● Exercise prompt
Extract each line holding the word "computer" from the entries.

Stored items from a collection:
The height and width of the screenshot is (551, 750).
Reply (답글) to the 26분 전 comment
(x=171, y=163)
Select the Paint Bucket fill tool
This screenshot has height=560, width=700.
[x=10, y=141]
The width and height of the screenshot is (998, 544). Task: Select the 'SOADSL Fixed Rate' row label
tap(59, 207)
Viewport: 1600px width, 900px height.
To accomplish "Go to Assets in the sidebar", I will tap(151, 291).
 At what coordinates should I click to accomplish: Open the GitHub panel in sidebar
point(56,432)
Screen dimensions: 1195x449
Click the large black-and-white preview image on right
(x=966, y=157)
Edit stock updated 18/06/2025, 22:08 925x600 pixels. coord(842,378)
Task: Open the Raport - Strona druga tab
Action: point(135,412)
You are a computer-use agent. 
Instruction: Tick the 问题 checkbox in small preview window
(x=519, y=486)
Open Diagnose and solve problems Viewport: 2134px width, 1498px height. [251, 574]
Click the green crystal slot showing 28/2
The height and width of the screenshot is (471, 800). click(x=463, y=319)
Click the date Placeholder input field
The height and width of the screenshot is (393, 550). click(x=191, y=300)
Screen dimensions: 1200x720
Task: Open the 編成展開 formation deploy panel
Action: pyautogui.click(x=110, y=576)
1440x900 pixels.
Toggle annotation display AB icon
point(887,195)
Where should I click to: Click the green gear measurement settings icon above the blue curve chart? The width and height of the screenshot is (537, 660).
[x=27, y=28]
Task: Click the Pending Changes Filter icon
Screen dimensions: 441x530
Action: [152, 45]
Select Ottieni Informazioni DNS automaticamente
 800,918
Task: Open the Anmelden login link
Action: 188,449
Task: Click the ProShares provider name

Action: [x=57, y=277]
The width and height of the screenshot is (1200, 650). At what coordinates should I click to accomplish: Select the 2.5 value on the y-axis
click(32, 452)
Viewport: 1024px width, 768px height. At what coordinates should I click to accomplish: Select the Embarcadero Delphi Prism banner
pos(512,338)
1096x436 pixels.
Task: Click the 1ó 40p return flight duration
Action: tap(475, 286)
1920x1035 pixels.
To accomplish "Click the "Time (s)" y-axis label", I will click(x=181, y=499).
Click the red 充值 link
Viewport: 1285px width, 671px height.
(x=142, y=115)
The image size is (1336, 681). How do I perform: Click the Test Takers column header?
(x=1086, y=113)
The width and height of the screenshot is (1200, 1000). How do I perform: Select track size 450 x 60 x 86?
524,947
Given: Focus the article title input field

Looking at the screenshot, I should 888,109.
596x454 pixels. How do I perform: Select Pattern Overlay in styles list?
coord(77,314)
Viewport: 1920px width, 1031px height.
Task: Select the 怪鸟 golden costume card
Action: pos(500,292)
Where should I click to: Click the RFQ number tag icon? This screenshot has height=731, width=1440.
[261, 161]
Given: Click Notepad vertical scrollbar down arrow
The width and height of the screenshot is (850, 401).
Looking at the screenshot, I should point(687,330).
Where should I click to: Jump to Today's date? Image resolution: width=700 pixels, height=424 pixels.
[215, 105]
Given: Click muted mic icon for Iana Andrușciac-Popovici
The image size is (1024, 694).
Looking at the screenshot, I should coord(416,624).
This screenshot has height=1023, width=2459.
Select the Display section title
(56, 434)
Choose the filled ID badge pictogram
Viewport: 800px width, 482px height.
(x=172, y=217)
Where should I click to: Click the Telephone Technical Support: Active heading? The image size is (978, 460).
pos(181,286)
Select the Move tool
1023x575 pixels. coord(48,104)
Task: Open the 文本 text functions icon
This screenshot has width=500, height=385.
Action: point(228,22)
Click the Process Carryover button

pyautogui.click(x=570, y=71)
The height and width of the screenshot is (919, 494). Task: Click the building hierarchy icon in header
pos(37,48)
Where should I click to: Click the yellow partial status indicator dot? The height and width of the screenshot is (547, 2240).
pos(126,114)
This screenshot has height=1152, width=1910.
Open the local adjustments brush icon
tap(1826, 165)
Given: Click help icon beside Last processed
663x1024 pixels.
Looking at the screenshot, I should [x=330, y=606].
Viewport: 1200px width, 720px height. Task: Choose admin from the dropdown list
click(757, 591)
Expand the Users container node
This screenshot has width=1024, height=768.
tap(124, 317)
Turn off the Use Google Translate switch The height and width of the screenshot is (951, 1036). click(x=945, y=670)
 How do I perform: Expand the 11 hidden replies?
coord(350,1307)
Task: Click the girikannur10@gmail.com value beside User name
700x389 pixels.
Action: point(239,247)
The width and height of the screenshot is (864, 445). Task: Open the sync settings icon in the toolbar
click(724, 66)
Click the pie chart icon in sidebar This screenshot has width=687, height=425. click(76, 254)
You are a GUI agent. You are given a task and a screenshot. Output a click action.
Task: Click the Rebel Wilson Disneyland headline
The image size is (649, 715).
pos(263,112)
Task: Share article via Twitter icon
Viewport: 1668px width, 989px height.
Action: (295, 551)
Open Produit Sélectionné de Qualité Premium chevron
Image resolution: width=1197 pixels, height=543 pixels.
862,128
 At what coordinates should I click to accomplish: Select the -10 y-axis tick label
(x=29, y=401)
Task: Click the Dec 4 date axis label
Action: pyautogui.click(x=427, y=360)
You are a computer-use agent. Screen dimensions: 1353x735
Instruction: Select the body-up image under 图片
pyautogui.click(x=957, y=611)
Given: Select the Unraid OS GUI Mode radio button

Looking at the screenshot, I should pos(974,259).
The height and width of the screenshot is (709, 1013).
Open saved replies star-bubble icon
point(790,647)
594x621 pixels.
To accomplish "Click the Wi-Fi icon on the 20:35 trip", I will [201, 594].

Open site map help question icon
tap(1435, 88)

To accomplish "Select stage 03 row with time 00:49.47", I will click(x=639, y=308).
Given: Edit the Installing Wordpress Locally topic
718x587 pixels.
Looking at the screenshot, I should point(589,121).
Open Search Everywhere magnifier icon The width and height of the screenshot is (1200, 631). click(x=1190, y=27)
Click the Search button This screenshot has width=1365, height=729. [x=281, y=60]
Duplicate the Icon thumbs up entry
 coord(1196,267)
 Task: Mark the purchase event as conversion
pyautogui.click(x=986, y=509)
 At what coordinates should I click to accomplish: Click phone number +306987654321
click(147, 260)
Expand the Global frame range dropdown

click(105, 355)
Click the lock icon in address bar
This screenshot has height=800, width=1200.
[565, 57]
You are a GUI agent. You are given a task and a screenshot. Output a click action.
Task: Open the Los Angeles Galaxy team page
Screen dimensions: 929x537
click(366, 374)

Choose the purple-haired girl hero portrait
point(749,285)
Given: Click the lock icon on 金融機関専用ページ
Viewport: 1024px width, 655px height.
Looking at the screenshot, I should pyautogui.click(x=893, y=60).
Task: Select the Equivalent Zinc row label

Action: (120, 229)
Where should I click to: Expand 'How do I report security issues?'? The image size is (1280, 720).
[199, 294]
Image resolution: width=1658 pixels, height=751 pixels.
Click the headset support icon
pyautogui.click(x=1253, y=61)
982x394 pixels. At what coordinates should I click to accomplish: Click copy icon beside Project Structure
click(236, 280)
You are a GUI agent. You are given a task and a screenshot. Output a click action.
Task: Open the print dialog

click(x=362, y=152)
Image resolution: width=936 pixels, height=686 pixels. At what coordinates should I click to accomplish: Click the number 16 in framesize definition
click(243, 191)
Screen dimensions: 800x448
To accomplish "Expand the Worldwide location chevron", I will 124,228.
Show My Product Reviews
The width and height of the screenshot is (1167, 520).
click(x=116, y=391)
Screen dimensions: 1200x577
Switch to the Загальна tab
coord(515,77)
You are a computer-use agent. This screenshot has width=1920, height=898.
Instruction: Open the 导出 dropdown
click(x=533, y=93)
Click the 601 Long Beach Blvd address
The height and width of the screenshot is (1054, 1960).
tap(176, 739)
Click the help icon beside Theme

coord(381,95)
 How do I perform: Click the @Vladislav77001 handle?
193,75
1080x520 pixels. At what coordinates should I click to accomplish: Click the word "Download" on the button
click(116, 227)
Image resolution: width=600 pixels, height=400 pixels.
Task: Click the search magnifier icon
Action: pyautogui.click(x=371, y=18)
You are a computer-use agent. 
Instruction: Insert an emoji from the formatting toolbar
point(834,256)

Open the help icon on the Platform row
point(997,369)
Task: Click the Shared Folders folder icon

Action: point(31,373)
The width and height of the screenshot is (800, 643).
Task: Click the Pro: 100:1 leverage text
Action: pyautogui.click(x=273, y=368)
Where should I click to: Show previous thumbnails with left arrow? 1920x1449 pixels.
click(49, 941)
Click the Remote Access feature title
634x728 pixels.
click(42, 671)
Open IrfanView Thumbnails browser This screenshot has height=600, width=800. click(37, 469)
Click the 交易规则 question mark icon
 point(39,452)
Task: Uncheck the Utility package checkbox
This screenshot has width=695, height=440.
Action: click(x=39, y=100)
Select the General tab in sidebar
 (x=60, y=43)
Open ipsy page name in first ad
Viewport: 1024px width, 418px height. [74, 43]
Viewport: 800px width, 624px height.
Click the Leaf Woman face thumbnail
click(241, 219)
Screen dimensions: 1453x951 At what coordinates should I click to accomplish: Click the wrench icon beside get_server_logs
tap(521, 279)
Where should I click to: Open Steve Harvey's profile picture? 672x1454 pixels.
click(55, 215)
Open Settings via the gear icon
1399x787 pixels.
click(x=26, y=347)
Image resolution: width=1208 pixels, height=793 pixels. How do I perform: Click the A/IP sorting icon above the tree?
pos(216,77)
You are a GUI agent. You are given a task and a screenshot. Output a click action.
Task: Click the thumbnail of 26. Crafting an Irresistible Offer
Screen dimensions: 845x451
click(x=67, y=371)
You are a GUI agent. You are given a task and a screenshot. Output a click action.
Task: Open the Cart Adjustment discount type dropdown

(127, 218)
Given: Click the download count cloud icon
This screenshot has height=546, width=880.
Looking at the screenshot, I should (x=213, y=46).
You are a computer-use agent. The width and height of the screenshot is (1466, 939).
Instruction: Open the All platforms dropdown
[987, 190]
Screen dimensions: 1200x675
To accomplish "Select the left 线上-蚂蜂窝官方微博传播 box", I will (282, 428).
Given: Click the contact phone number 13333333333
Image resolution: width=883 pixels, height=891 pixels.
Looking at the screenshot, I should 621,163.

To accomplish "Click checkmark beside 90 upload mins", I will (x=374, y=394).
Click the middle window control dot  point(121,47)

● Answer section
You are a computer-use agent. 
You are a computer-use agent. Screen dimensions: 1353x735
You are a computer-use agent. This screenshot has width=1920, height=898.
You are a computer-use agent. 
You are a computer-use agent. The width and height of the screenshot is (1466, 939).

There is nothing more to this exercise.